Methodology

The public benchmark policy behind verified VRAM Check results.

This page explains the shared benchmark profile, score construction, trust states, class system, and leaderboard eligibility rules so users can understand exactly what a result means before they compare or share it.

Canonical profileTinyLlama 1.1B Q4_K_M

The current public benchmark profile is intentionally fixed so verified runs can be compared consistently.

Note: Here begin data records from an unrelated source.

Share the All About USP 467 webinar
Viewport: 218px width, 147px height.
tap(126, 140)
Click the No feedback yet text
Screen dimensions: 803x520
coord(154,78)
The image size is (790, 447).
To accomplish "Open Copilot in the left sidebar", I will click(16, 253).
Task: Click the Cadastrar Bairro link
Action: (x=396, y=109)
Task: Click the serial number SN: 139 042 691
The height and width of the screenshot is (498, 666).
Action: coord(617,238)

Verification pathOfficial release, published checksum, local verification

Official releases can be verified locally with vramcheck verify-release --file .\vramcheck-windows.exe.

Score flow

How the public score is constructed.

A VRAM Check score is not a synthetic composite. It is a real inference result governed by a canonical profile and a public trust model.

Canonical profile

VRAM Check uses one fixed TinyLlama 1.1B Q4_K_M profile so verified runs stay comparable across systems and over time.

Primary score

Decode throughput is the canonical score. Prefill throughput and TTFT remain visible because they describe different parts of the inference experience.

Strict pass selection

The benchmark runs multiple passes and selects the representative pass closest to the multi-metric median.

Stability gating

Decode, prefill, and TTFT variance are measured so unstable or noisy runs do not enter the competitive board as if they were equally trustworthy.

Metrics

What each visible metric is trying to tell you.

Decode throughput

The primary leaderboard score. It reflects sustained token generation speed after the model is already running.

Prefill throughput

How quickly the model processes prompt tokens before generation begins. This is critical for long prompts and larger contexts.

TTFT p50

Median time-to-first-token across the canonical prompts. Lower is better because it reflects interaction latency, not just throughput.

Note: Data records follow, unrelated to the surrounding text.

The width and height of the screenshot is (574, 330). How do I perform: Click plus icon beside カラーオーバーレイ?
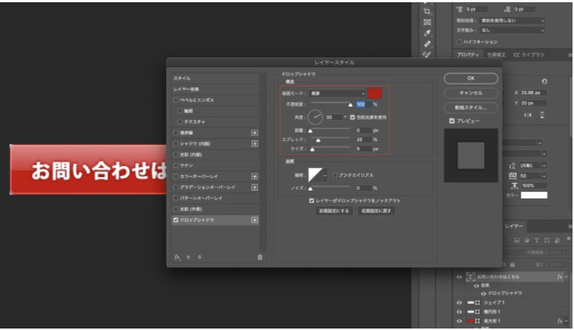pyautogui.click(x=255, y=176)
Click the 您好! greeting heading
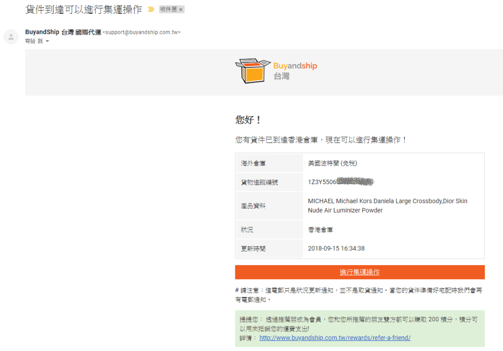Screen dimensions: 503x351 [249, 120]
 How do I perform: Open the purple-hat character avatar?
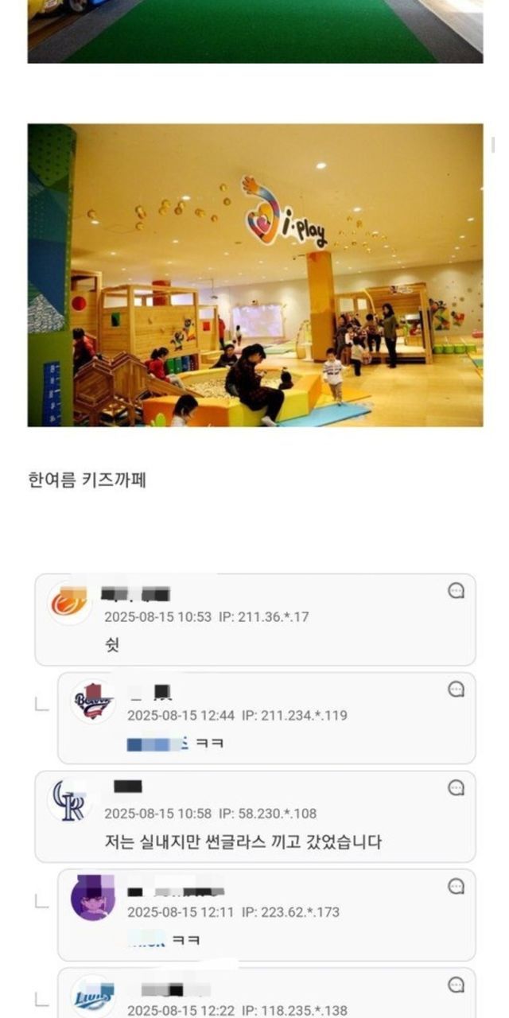click(92, 899)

Session total vs canonical pass time

Total session time includes strict passes, warmup, and setup. Canonical pass time is only the selected scored pass used in the result.

Trust states

Why not every useful run becomes a competitive rank.

Verified GPU

Acceleration is active, the canonical profile ran, and the run carries the verification metadata expected by the backend.

Verified provisional

The run is real and verified but did not satisfy the active leaderboard gate, usually because of stability or eligibility policy.

Compatibility

The run is useful for practical guidance but does not represent an officially ranked accelerated benchmark.

Estimated

A fast exploratory fit result that never enters the leaderboard and should never be interpreted as verified throughput.

Leaderboard eligibility

What a run must satisfy before it can claim competitive position.

  • Runtime acceleration must be active and the execution profile must be verified GPU.
  • The canonical profile must complete successfully with the expected verification metadata.
  • Strict stability checks must stay within the active decode, prefill, and TTFT policy thresholds.
  • The backend must classify the run as eligible, not provisional or compatibility.

Class system

Class describes capability. Rank describes field position.

Class

Class is the absolute capability band of the machine under the active policy.

Current public scale: S, A,B, C, D,E.

Rank

Rank is competitive context inside the active leaderboard pool or board segment.

A machine can have a modest class and still place well in a narrow field, or a high class and a weaker competitive position in a crowded frontier board.

Verification path

What users can validate locally before they trust the binary.

Download official release -> compare published .sha256 -> run `vramcheck verify-release --file .\vramcheck-windows.exe` -> benchmark

The public supported installation path is the official binary release. npm-style global installers are not offered yet because the product still prioritizes verified binary distribution and release clarity over package-manager surface area.